All wage-workers between the inferior and superior limits of age at which employment is permitted, are called, as already stated, “juvenile workers.” In many countries a further division of juvenile labour is made, into children and “young persons.” In Germany, Austria, Sweden, and Denmark – and in future probably in all those countries represented at the Berlin Conference – this division falls at the age of 14, and in southern countries at the age of 12 years. “Children,” in the meaning attached to the word by labour-protective legislation, are children of 12 to 14 years (in Germany in future 13 to 14, in Great Britain hitherto 10 to 14); “young persons” are juvenile workers from 14 to 16 years, in England of 14 to 18 years. In Switzerland juvenile workers are “young persons” of 14 to 18 years, as none under the age of 14 are employed at all.

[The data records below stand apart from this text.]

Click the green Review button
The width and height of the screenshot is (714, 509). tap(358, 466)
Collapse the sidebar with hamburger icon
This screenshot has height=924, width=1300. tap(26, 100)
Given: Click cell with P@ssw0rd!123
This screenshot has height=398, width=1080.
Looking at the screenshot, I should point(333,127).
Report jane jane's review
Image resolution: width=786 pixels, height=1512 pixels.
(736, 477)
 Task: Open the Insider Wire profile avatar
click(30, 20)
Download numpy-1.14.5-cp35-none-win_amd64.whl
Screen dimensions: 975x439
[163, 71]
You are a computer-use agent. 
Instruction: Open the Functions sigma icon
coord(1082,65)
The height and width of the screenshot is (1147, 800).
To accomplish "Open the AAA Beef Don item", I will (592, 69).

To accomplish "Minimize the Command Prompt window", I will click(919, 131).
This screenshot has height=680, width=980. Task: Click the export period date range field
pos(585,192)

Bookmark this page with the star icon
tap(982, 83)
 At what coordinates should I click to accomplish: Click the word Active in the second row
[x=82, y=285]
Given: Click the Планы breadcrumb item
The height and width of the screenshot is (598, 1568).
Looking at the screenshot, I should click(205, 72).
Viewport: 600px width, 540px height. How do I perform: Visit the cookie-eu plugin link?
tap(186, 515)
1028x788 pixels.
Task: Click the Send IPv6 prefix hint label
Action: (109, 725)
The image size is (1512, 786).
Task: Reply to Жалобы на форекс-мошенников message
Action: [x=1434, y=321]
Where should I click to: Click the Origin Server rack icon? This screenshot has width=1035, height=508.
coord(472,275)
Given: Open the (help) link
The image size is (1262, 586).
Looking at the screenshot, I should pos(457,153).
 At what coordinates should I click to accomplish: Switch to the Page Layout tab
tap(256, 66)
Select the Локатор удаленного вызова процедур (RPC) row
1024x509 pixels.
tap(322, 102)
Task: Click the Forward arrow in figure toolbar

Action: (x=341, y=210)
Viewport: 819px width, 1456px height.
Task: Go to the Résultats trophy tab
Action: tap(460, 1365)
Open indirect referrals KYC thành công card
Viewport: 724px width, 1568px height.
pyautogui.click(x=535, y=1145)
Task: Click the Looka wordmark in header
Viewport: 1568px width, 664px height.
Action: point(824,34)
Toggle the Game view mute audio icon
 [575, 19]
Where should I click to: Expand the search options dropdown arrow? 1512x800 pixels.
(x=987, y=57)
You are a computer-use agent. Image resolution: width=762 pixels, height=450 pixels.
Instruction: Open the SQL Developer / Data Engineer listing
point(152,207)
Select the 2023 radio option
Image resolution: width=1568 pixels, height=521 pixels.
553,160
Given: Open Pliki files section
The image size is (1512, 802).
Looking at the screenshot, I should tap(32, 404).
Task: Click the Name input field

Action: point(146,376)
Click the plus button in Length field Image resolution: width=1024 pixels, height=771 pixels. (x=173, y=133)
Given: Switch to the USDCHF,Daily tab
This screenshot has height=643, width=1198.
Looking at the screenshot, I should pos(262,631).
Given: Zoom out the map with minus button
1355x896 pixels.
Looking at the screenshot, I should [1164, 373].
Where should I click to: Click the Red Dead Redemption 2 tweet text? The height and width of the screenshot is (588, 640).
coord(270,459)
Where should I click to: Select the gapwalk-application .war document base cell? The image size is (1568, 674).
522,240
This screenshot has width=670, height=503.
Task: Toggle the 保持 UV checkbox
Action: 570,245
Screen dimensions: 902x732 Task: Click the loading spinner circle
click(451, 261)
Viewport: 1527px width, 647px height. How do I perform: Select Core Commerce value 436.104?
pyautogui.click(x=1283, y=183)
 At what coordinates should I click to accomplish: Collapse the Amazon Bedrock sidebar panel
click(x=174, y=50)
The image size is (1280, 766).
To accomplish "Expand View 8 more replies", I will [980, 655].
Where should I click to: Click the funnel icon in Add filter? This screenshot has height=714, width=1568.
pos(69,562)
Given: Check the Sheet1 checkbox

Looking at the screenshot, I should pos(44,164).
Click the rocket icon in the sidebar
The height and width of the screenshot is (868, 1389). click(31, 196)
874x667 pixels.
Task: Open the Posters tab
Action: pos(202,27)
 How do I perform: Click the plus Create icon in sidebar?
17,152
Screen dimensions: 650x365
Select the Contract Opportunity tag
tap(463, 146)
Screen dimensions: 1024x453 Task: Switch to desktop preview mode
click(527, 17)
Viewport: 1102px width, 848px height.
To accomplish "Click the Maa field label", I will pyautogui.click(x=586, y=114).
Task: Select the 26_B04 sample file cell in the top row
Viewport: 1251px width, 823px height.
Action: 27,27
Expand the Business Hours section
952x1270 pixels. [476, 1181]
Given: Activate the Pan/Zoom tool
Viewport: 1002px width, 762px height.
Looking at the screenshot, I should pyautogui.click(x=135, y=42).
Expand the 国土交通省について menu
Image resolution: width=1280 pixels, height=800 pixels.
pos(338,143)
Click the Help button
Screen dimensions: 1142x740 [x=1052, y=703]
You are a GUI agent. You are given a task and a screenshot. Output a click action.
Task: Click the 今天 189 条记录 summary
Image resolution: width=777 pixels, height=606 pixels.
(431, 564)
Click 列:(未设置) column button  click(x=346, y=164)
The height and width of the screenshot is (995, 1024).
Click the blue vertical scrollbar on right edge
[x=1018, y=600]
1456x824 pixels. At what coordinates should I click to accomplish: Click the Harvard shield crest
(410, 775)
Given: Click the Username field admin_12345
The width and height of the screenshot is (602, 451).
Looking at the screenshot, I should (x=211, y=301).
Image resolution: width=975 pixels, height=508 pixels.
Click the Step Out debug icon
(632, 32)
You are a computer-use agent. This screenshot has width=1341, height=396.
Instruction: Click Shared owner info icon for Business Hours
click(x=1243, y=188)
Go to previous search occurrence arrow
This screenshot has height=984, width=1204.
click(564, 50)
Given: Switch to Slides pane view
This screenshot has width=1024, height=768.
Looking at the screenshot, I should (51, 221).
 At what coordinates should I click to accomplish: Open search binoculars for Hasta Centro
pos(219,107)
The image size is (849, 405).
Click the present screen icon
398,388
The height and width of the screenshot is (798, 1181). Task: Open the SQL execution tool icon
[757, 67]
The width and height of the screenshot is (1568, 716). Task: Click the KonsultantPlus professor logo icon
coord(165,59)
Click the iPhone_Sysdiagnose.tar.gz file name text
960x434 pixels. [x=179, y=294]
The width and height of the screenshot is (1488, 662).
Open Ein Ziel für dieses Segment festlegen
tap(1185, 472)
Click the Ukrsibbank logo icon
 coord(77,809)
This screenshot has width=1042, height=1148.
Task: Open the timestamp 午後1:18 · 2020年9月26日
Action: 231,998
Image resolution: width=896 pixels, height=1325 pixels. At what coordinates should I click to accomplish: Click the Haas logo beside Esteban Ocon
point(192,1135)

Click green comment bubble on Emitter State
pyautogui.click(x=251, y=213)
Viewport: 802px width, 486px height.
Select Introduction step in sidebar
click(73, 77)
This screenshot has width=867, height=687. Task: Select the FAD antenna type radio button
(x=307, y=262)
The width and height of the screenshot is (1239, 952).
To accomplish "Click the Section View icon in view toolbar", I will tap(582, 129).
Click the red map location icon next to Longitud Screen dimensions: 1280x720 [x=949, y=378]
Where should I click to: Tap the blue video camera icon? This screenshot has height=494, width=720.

Male labour and female labour. Women for the purposes of Labour Protection include all female workers enjoying special or extended protection, not only on account of youth, but also from considerations arising out of their sex and family duties. It is important that we should be clear on this point, in view of the demand now made for careful restriction of the employment of married women in factories, – either for the entire duration of married life or until the youngest child has reached the age of 14, – for the entire prohibition of night labour for women, and of the employment of women in certain trades during the periods of lying-in and of pregnancy.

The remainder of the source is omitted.